Nelly and Nadine review – tender tale of lesbian concentration camp survivors

Magnus Gertten’s film follows an ambassador’s daughter and an opera singer who fell in love while being held by the Nazis
  
  

Nadine Hwang with her hand on Nelly Mousset Vos's shoulder as, both in shorts, they stand in front of trees
Precious glimpse into LGBTQ+ life … Nadine Hwang and Nelly Mousset Vos in the years they spent together after the second world war. Photograph: PR Handout undefined

This documentary opens with newsreel footage of concentration camp survivors arriving by boat in Sweden in 1945 – they are mostly women, smiling and waving at the camera. Director Magnus Gertten explains that he’s spent years trying to put names to the faces. One is a Dutch socialist and feminist who returned to Amsterdam after the war to her women’s health clinic; another a 16-year-old Jewish girl from Poland with a beautiful smile who does not yet know that she is the only survivor in her family. Finally, the face of a Chinese woman, not smiling, but fixing the camera with an intense stare.
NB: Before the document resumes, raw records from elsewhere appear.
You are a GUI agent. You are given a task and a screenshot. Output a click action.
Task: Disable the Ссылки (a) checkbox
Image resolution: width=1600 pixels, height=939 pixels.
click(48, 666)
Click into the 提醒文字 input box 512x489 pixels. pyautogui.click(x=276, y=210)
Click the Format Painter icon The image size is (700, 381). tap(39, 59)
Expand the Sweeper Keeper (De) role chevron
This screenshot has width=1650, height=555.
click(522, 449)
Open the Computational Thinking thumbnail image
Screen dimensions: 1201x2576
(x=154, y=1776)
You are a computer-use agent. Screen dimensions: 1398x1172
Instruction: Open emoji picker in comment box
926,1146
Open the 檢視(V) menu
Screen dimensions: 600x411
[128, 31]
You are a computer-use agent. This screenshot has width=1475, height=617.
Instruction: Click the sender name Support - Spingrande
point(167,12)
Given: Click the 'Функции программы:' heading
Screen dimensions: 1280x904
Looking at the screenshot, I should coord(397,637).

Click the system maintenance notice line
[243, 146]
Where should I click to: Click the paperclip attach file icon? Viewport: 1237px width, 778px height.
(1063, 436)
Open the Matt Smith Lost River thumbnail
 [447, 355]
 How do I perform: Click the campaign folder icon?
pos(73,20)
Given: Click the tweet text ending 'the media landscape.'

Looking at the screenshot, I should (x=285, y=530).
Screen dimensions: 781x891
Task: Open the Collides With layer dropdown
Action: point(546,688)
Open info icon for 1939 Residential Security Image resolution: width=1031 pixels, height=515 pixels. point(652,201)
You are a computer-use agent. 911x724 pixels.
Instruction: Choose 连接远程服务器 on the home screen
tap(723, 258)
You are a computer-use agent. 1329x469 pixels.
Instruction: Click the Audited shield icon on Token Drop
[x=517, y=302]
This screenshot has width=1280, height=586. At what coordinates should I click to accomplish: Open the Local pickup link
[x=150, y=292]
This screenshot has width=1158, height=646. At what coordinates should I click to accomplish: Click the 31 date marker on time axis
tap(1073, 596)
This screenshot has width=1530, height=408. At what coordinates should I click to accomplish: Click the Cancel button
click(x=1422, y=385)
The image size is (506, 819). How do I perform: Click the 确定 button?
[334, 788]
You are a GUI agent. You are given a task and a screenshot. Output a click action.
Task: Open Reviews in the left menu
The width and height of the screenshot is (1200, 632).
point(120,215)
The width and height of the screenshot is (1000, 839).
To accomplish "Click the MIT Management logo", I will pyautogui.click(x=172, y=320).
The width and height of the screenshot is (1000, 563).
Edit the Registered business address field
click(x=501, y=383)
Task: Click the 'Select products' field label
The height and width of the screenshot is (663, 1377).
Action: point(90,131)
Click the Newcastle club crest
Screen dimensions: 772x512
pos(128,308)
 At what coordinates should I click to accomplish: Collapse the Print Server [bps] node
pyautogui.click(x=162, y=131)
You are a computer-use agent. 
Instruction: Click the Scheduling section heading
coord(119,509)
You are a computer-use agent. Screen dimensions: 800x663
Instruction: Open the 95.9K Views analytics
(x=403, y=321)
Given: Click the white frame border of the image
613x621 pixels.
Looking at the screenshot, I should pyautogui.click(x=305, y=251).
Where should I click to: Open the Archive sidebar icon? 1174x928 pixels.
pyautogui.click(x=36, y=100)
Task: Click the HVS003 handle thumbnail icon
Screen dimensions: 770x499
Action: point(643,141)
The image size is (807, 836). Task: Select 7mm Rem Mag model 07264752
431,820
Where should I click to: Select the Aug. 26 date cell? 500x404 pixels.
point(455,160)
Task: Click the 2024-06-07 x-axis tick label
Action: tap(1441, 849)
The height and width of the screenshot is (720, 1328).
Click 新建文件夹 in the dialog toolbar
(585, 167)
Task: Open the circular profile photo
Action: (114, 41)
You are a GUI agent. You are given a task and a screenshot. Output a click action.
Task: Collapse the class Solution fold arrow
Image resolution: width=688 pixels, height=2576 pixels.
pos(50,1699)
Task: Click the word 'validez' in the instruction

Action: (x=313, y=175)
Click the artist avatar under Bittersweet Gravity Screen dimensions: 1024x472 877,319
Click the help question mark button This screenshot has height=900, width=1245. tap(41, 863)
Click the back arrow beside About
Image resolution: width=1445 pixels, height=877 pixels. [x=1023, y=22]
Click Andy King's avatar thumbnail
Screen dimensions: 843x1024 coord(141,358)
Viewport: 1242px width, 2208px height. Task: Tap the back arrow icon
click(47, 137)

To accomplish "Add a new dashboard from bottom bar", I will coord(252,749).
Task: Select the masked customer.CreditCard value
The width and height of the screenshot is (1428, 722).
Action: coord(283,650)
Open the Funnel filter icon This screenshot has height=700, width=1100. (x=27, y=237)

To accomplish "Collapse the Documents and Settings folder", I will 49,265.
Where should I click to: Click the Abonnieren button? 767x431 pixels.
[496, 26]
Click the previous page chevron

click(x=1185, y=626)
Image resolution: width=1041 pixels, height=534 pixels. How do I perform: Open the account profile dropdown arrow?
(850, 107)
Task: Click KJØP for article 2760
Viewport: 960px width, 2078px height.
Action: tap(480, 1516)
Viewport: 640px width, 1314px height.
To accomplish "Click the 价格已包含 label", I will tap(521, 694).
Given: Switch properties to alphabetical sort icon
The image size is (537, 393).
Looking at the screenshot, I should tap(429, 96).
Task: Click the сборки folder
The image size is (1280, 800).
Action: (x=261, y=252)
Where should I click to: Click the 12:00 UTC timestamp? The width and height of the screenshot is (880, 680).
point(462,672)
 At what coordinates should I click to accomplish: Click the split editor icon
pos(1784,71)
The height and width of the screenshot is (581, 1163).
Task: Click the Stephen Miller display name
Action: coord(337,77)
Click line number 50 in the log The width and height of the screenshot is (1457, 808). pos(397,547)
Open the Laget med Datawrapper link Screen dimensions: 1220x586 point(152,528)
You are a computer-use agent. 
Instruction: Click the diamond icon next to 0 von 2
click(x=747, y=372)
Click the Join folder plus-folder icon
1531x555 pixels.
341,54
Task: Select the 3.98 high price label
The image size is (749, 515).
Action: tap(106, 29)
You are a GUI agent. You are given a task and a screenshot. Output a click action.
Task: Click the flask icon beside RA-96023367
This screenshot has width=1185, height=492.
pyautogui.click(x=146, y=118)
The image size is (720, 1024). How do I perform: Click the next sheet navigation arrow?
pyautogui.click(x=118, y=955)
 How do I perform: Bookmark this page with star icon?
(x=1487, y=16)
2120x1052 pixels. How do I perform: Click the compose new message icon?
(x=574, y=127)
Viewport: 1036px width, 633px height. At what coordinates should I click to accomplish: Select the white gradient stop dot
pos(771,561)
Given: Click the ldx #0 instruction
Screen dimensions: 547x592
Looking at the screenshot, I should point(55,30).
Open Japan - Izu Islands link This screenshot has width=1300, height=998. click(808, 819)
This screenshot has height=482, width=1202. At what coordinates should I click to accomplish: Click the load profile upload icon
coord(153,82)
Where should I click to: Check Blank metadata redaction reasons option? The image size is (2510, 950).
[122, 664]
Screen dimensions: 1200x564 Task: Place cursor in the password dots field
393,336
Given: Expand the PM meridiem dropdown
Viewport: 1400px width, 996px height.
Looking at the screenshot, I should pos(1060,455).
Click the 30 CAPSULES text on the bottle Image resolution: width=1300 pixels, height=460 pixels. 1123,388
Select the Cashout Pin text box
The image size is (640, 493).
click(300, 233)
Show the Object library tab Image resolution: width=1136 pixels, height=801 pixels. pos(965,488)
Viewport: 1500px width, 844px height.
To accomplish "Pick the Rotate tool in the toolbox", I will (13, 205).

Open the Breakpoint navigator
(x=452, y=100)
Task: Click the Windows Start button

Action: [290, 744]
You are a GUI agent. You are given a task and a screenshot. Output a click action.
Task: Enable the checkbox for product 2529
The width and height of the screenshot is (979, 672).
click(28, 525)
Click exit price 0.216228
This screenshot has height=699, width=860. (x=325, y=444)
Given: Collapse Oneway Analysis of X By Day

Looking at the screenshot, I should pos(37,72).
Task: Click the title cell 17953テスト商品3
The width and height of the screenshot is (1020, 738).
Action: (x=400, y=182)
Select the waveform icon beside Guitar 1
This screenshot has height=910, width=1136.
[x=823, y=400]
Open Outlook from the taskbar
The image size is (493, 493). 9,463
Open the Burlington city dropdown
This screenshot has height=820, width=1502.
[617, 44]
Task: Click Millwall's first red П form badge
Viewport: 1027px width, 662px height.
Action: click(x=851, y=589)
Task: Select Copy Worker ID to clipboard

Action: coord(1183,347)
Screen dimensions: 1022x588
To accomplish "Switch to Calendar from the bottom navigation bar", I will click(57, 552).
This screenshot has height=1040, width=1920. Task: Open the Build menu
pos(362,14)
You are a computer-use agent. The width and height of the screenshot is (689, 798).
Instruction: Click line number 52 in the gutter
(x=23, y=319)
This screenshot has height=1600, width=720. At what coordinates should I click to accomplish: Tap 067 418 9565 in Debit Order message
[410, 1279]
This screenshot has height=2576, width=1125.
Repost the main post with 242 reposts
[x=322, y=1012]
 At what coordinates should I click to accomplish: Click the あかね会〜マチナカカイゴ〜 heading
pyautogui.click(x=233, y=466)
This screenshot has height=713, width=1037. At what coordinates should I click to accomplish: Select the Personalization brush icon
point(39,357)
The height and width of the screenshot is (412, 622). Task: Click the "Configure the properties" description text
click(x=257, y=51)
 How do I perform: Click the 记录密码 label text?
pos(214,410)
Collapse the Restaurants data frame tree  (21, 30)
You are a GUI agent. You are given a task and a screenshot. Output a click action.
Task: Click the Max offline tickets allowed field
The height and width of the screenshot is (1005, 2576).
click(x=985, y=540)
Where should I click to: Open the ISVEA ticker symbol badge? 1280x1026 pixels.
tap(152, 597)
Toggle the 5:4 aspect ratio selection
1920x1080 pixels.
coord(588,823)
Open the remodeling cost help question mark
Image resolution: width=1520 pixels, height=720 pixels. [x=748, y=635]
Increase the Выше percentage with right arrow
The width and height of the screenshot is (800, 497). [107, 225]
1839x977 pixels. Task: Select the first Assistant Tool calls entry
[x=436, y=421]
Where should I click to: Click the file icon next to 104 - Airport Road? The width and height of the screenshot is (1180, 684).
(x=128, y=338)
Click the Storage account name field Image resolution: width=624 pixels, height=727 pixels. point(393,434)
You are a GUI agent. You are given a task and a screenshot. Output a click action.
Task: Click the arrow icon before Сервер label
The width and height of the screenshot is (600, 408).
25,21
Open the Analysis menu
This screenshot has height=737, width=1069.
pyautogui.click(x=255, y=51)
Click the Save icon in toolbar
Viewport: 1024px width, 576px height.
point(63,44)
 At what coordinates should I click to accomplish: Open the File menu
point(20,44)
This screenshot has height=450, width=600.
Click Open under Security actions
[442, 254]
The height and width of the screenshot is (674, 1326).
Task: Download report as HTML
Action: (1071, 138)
This last is Nadine Hwang, born into privilege in Madrid, the daughter of China’s ambassador to Spain and a Belgian mother. The reason behind Nadine’s intense expression is that she does not yet know the fate of the woman she fell in love with at the Ravensbrück concentration camp: a French opera singer called Q. They were separated when Nelly was transferred to the Mauthausen camp.

With his tender, gentle-going film Gertten tells their love story. It unfolds from the perspective of Nelly’s granddaughter Sylvie Bianchi as she excavates the boxes of photos and diaries left by her grandmother, piecing it all together. Luckily, Nelly did survive the camps – but only just, after contracting dysentery. She’d been a spy for the French resistance and was arrested by the SS while on a singing tour in 1944. Nadine, who had moved from Beijing to Paris in the 1930s, was imprisoned for helping people flee the Nazis across the Pyrenees to Spain. After the war, the two women were reunited and emigrated to Venezuela with Nelly’s daughter. They spent the rest of their lives together.

The film gives us a precious glimpse into LGBTQ+ life in the postwar period. Nadine was a wonderful photographer; her snaps and Super 8 films capture the couple’s glamorous, intimate parties at home in Caracas with their gay friends – “the boys” – drinking champagne and looking fabulous. In one they lightly caress each other’s fingers, Nadine in a beautifully tailored men’s suit, Nelly as gorgeous as a movie star.

From their time in the camp, Nelly’s diaries, miraculously, survive; they are written in pencil, the prose harrowing and haunting. Later, Nelly and Nadine edited and typed up the diaries for publication. A little naively, Nelly’s granddaughter wonders why this lesbian love story was rejected for publication in the postwar years. Surely now a publisher will snap it up pronto.

  • Nelly and Nadine is released on 10 February at Bertha DocHouse, London.